## Stored records

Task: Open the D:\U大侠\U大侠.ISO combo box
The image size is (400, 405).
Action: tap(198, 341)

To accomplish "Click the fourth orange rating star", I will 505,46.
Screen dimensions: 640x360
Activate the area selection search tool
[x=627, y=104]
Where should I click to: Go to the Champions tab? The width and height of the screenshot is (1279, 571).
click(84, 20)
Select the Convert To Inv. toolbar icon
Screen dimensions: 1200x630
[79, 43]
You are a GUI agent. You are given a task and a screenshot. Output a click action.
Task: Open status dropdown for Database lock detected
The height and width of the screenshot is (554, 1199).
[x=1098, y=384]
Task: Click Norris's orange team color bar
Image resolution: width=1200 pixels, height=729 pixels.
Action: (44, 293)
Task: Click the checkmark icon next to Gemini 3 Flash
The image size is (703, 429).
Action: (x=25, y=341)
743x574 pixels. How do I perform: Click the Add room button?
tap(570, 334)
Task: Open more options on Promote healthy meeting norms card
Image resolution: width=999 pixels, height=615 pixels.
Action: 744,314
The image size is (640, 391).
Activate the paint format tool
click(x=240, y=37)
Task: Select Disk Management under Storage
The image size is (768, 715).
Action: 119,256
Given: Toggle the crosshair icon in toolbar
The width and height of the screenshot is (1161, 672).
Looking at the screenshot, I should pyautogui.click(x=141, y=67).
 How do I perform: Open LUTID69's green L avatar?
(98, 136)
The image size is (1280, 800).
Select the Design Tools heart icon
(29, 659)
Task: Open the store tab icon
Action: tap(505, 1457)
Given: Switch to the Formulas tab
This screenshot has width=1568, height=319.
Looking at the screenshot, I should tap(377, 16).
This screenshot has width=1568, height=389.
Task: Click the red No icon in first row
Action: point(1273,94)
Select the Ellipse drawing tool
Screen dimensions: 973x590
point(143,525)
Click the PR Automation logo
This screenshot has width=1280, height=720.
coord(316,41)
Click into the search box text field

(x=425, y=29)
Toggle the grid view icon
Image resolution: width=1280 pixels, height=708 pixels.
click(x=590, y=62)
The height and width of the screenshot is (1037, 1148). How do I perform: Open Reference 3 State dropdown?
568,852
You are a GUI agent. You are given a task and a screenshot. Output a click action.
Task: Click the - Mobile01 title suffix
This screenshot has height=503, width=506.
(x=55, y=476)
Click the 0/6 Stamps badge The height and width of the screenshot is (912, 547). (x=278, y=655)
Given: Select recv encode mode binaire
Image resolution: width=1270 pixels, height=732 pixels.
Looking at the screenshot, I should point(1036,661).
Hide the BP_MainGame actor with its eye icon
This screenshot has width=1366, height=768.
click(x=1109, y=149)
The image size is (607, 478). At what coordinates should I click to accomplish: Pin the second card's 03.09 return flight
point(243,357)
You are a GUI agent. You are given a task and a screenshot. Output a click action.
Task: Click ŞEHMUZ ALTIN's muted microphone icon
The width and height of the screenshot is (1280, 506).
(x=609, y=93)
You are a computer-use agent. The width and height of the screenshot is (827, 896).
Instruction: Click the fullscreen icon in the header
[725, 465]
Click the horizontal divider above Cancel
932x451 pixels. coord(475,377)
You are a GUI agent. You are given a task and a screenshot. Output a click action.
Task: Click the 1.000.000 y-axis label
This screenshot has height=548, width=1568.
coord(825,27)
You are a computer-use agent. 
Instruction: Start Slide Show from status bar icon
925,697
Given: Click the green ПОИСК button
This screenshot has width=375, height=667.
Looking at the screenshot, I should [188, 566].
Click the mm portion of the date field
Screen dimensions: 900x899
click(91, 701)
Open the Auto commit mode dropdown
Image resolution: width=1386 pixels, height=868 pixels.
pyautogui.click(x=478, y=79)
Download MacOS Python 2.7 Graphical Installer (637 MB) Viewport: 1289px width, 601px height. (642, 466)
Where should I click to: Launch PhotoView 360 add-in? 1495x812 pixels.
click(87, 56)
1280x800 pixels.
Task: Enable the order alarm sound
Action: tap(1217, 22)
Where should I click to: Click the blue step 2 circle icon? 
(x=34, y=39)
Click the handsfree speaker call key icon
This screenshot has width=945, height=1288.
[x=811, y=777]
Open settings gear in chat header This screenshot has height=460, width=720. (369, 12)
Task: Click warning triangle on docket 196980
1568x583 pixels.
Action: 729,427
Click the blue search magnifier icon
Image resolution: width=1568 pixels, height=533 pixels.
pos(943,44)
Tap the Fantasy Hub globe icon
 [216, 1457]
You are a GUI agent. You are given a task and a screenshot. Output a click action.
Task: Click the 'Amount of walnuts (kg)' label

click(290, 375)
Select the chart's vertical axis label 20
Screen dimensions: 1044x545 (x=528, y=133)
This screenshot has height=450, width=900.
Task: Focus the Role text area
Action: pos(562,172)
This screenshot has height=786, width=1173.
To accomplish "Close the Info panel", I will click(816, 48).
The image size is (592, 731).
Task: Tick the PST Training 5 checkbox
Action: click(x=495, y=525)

## Brief
From the data above, copy each line with the string "orange" in it.

## Solution
To accomplish "Click the fourth orange rating star", I will 505,46.
Task: Click Norris's orange team color bar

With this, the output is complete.